One of the things I’m most proud about as your representative in Parliament is how strongly you feel about the environment. One of my jobs as Opposition Whip for the Shadow Environment team is to help challenge the government to honour international agreements on climate change and environmental protections. I’m regularly inspired by your questions, your campaigning, your activism. Many of you have written to me, for example, about your concerns about climate change, about species decline, or about air pollution, and you often link the different problems with solutions which could help with all of them. Here are two ways I’m working to do my bit!

Many of you have urged me to do as much as possible to protect bumblebees, as the populations of most species are declining dramatically. I’m proud to say I’ve now become the species champion for the Shrill Carder Bee (Bombus Sylvarum), working closely with the Bumblebee Conservation Trust and other wildlife organisations. The Shrill Carder Bee was common a century ago throughout the UK but it’s now confined to just a few areas in the South West, South Wales and the South East and risks becoming extinct.
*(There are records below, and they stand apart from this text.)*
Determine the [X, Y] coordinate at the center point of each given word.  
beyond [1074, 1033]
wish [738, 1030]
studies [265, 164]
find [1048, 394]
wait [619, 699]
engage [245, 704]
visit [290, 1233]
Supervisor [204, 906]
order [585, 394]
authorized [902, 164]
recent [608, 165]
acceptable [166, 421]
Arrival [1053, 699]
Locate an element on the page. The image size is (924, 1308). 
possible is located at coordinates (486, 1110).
Bumblebees are great pollinators and have a key role in producing much of our food; they also pollinate wildflowers that are the basis of complex food chains, feeding other wildlife. Declining populations will therefore affect our ability to grow crops, and generally undermine our whole ecosystem. So, expect to hear a lot about the Shrill Carder Bee from me over the coming years! You can find out more about the work of the Bumblebee Conservation Trust on their website: www.bumblebeeconservation.org

We also need to produce clean energy to start combating climate change. We have considerable expertise in this area right here in Bristol. I’ve recently met with local firms who are doing pioneering work to help harness tidal energy. And I’ve visited a test tidal turbine complex at Den Oever in the Netherlands to find out how the technology works and what challenges the industry faces.
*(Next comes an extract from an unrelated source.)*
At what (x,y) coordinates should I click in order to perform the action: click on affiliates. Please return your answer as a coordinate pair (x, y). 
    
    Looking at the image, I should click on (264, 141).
Our region has considerable potential to develop this green technology. The Severn Barrage and Swansea Bay Tidal Lagoon are two ideas that could provide a clean alternative in our energy supply. But they would need investment and government support to make tidal energy a viable source of power, and to care for the delicate ecosystems where they would be built.

I’ll continue to stand up for our environment in Parliament, and I hope you’ll continue sending me your questions and your ideas to help me do that.